2

30 13 1
                                    

Revan terbangun karena sinar matahari yang nakal masuk melewati sela-sela gorden jendela kamarnya meskipun masih malu-malu tapi itu cukup untuk membuatnya menggeliat panjang dan berusaha mengumpulkan nyawanya yang sebagian masih dialam mimpi.

Revan memikirkan apa yang ia dapati dalam mimpinya, tapi sepertinya tidak ada. Syukurlah dari pada harus bermimpi indah tapi dalam dunia nyata tidak terjadi, sekalian saja tidak usah banyak bermimpi.

Setelah asyik dengan acaranya tentang mimpi, akhirnya Revan sadar sesadar-sadarnya dan berjalan santai menuju kamar mandi, menyegarkan semuanya berharap pikirannya mengalir seperti air bekasnya mandi.

Lima belas menit untuk menyegarkan segalanya, sebagai mahasiswa penampilan memang patut ditunjukan, Revan memilih menggunakan kaos biru tua dengan tulisan Latin tidak jelas, dipadukan dengan celana jeans hitam, dan sepatu vans, tak lupa tas punggung yang membawa buku pelajarannya hari ini.
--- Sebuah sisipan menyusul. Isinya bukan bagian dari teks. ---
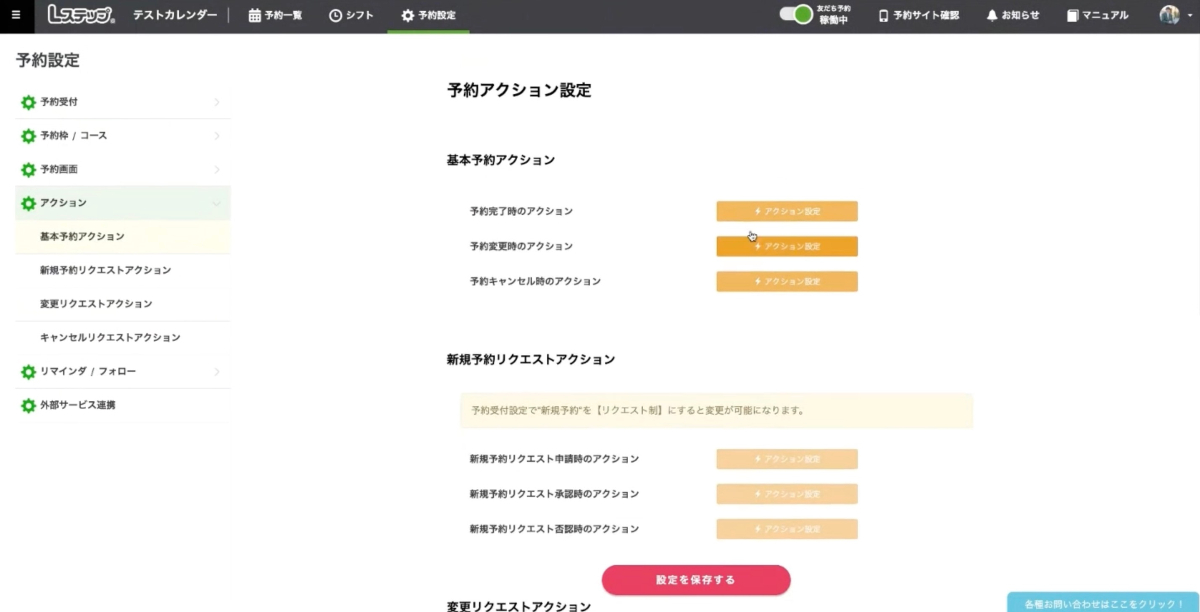Click the 各種お問い合わせ help banner
This screenshot has height=612, width=1200.
[1103, 603]
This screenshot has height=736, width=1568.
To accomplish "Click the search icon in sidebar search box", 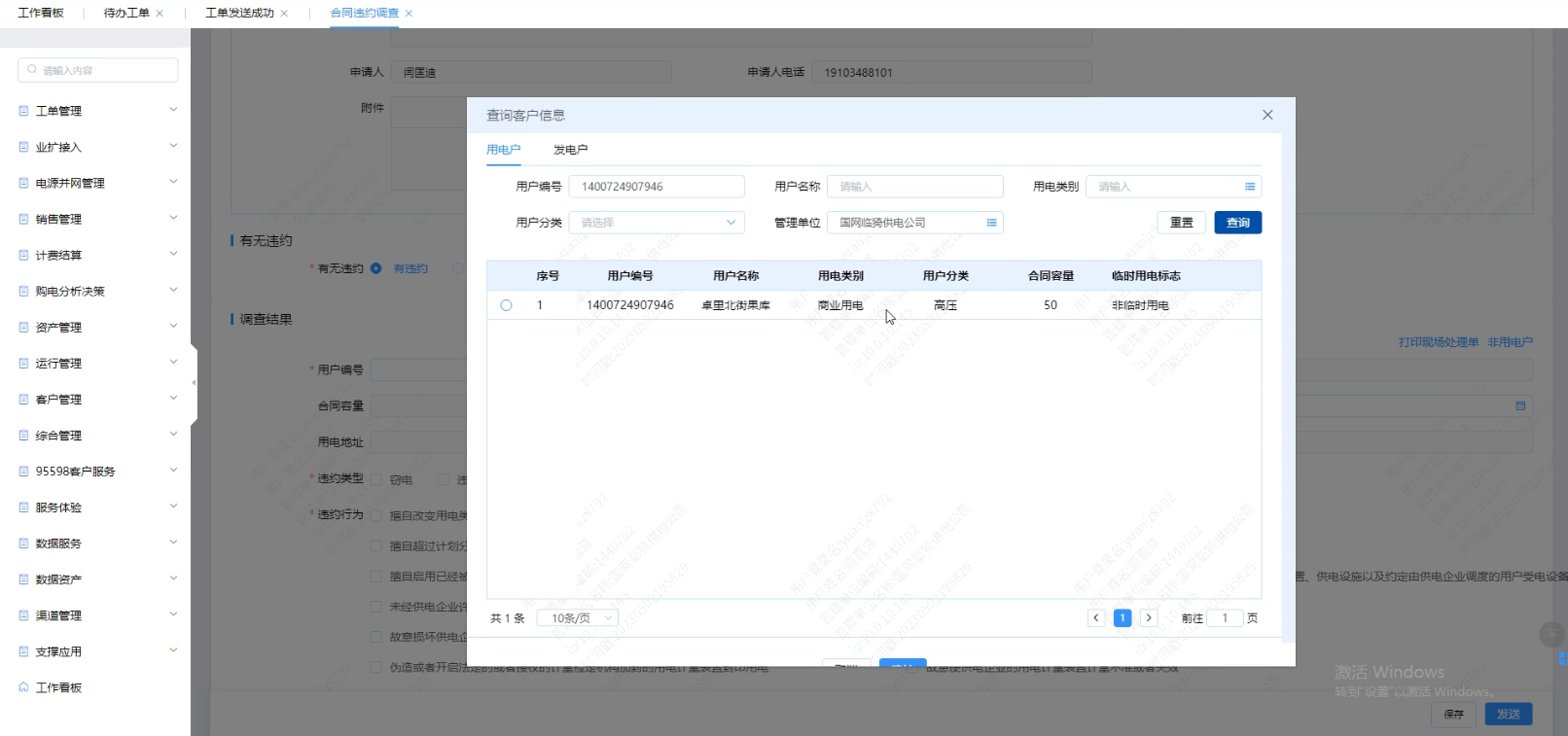I will [x=32, y=70].
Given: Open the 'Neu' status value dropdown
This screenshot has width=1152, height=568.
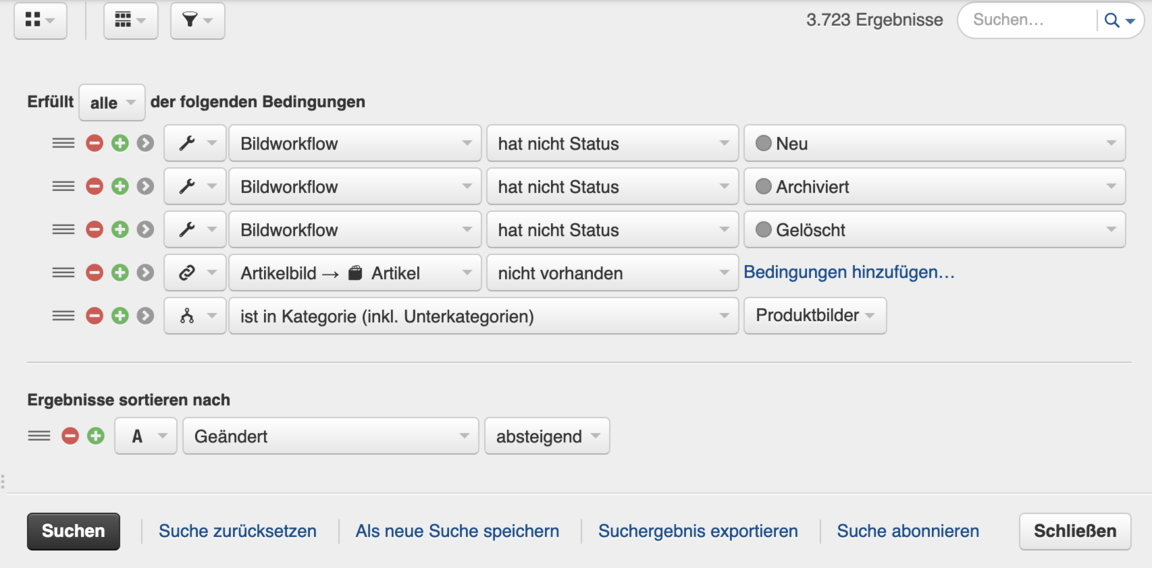Looking at the screenshot, I should point(934,144).
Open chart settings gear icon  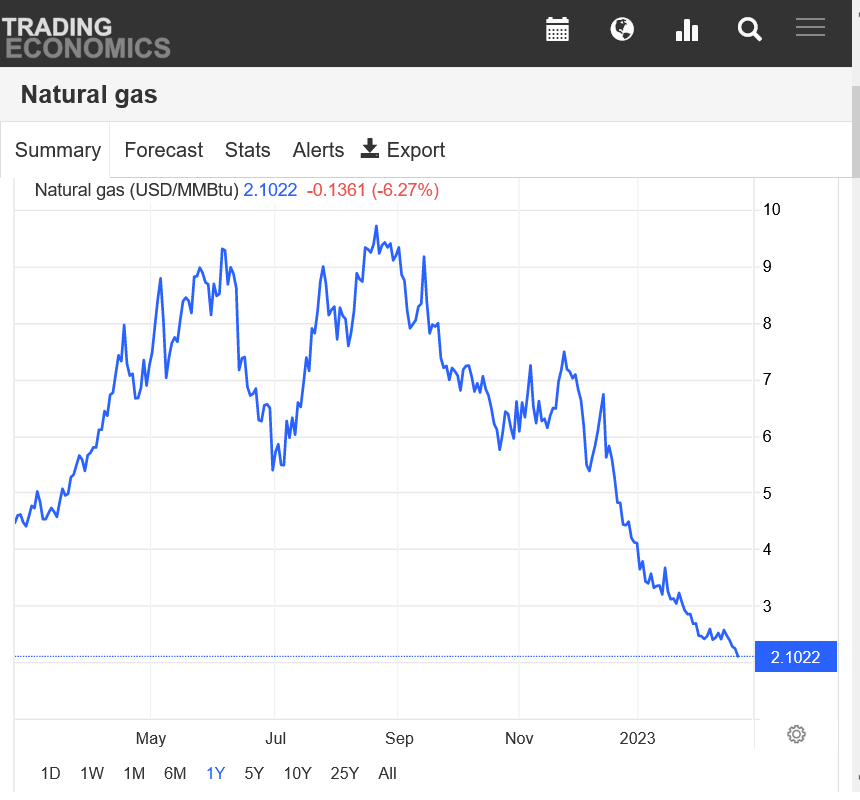(796, 734)
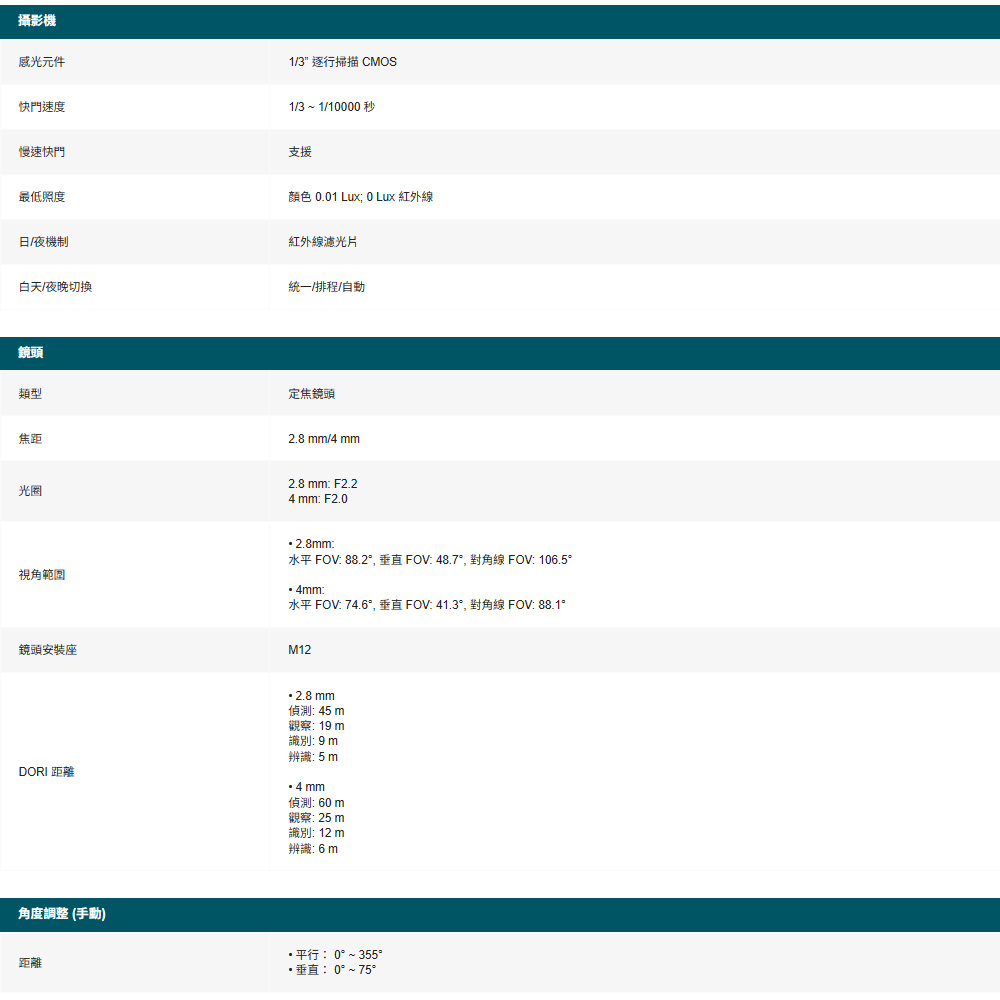1000x1000 pixels.
Task: Select the 日/夜機制 row label
Action: click(x=44, y=242)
Ia bercermin sekali lagi didepan cermin besar yang muat untuk memperlihatkan tubuhnya, setelah dirasa sempurna ia turun melanjutkan aktivitas selanjutnya. Sarapan.
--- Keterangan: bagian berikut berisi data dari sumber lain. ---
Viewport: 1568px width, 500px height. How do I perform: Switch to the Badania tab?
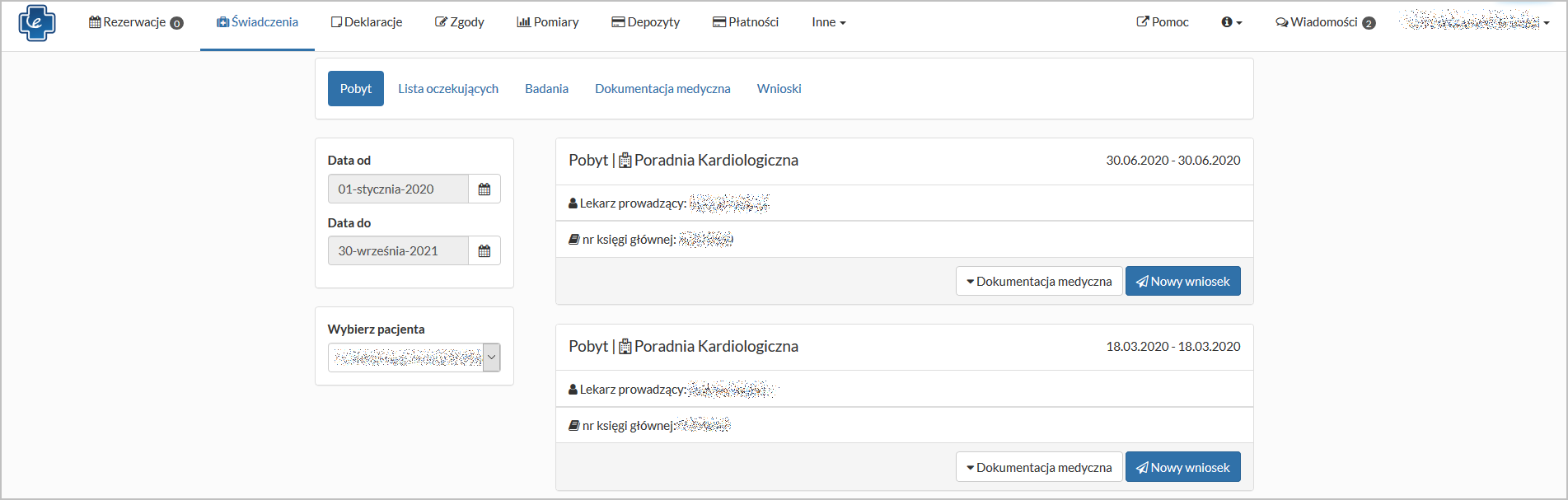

Dari kejauhan ia melihat anggota keluarganya ada mamah Caella, papah Andre, dan adik kecilnya Ersya. Tapi ada satu yang kurang.

Ersya bukan balita apalagi bayi, sekarang umurnya sudah menginjak angka 16 tahun itu tandanya kelas 2 SMA sedang dihuninya sekarang.

Tapi tetap saja, mau berapapun umurnya Revan tetap menganggapnya bayi, apalagi jika sifat manja tapi keras kepalanya keluar, rasanya Revan ingin sekali memusnahkannya, jika ia tidak mengingat bahwa Ersya pernah singgah dirahim yang sama setelahnya.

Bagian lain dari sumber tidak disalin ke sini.